Gilbert anti-church sign law challenged

Attorneys asked the full U.S. Court of Appeals for the 9th Circuit to weigh in on a church’s lawsuit over a Phoenix suburb’s flawed sign ordinance on Friday. On Feb. 8, a three-judge panel ruled 2-1 against Good News Community Church, whose signs are subjected by the town of Gilbert to greater regulation than similar non-commercial signs.

“A city’s sign ordinances shouldn’t burden churches with restrictions that don’t apply equally to all similar signs,” said Senior Legal Counsel Jeremy Tedesco with Alliance Defending Freedom, who argued before the three-judge panel on behalf of the church in August of last year. “The government cannot require churches to abide by these stricter rules when it doesn’t place them on ideological, political, and other non-commercial signs that are comparable in nature. The Constitution prohibits that kind of discrimination.”
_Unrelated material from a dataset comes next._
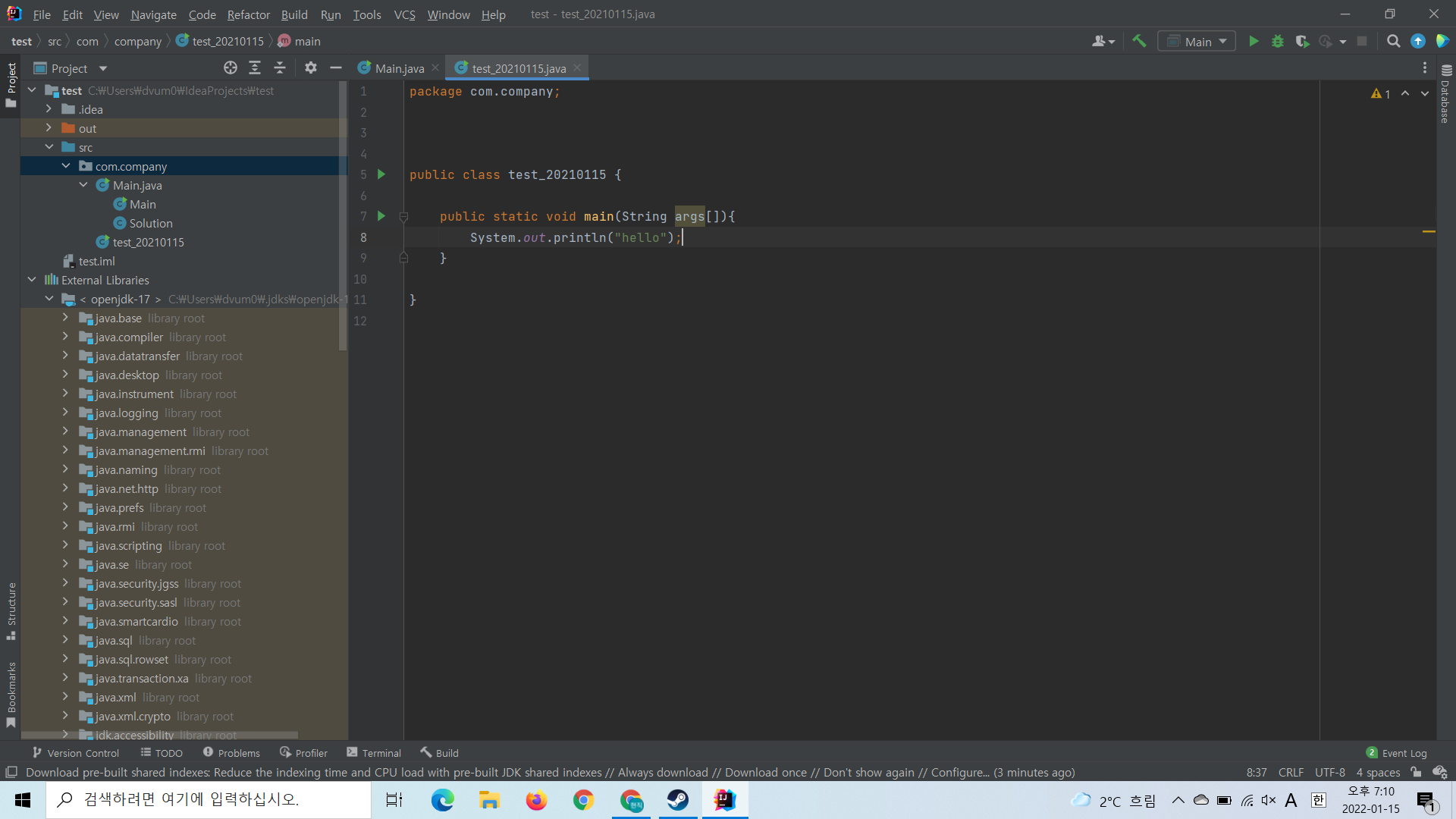Run the Main configuration with green play icon
Screen dimensions: 1456x819
tap(1254, 41)
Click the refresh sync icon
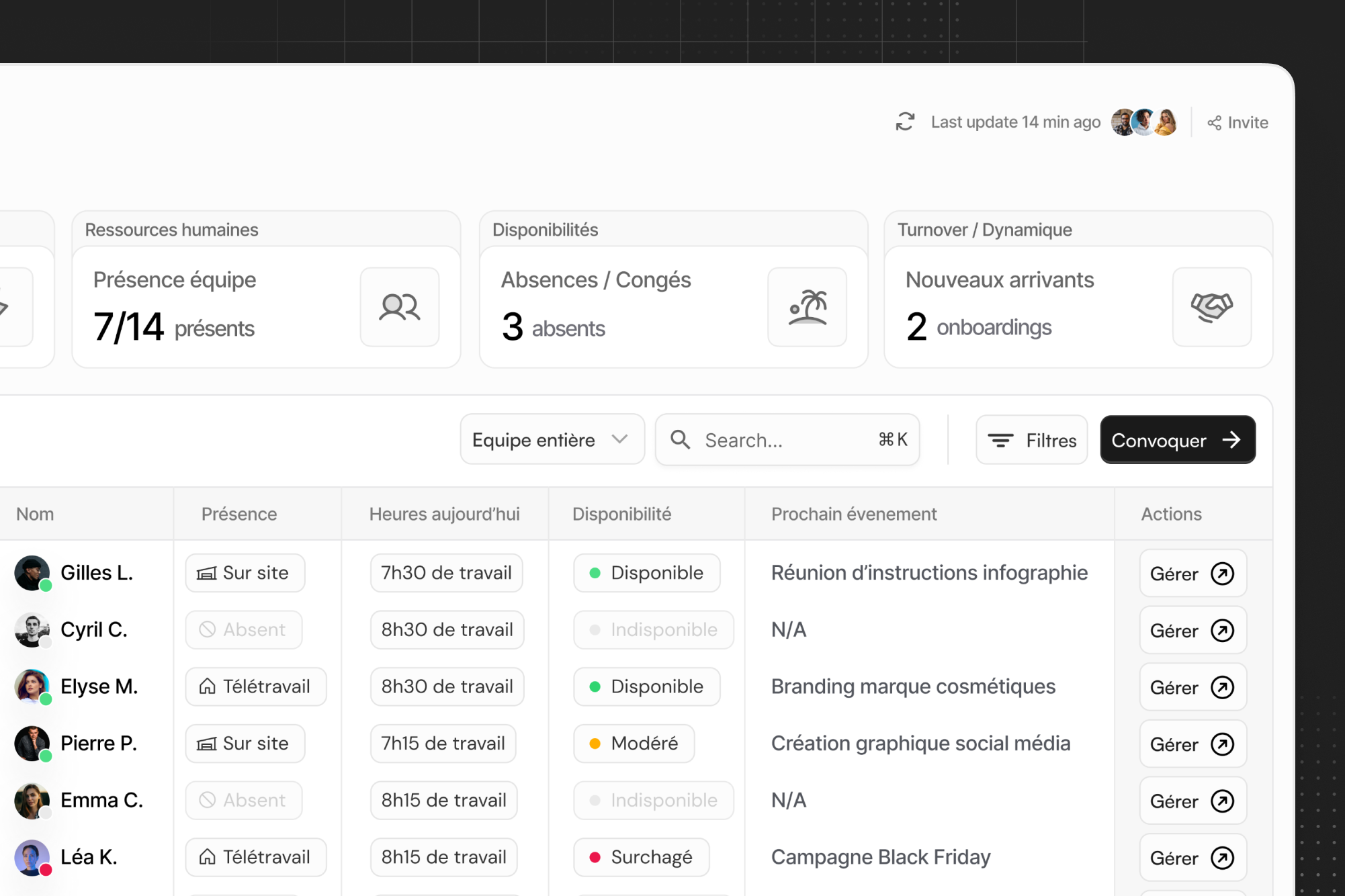 click(905, 122)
“Good News Community Church and its Pastor…seek to place signs in Gilbert inviting people to their Church services,” the petition for review filed Friday in Reed v. Town of Gilbert explains. “These temporary signs ‘communicate a religious message…’ and are thus entitled to the highest level of constitutional protection. Yet because they contain some directional information, the panel says the Town can severely restrict them, while at the same time granting far more favorable treatment to temporary political, ideological, and other similar signs. This figure illustrates the Town’s unequal treatment of signs.”

In May 2007, in response to the lawsuit, the town agreed to a preliminary injunction prohibiting it from enforcing its sign code against the church. The town then passed an amended code, but the revision continued to discriminate against the church’s signs, so litigation continued.

Under the town’s code, political signs in Gilbert can be up to 32 square feet, placed in public rights-of-way, and displayed for many weeks. An ideological sign can be up to 20 square feet, placed in public rights-of-way, and displayed indefinitely. The church’s signs can only be 6 square feet, cannot be placed in public rights-of-way, and may not be displayed more than 12 hours before or one hour after a worship service or other church event.

In a dissent accompanying the 9th Circuit panel’s ruling earlier this month, Circuit Judge Paul Watford commented on the discrepancies: “Gilbert has merely offered, as support for the sign ordinance as a whole, its interest in enhancing traffic safety and aesthetics…. But to sustain the distinctions it has drawn, Gilbert must explain why (for example) a 20-square-foot sign displayed indefinitely at a particular location poses an acceptable threat to traffic safety and aesthetics if it bears an ideological message, but would pose an unacceptable threat if the sign’s message instead invited people to attend Sunday church services. Gilbert has not offered any such explanation, and I doubt it could come up with one if it tried.”

“What we are left with, then,” the dissent continued, “is Gilbert’s apparent determination that ‘ideological’ and ‘political’ speech is categorically more valuable, and therefore entitled to greater protection from regulation, than speech promoting events sponsored by non-profit organizations. That is precisely the value judgment that the First and Fourteenth Amendments forbid Gilbert to make.”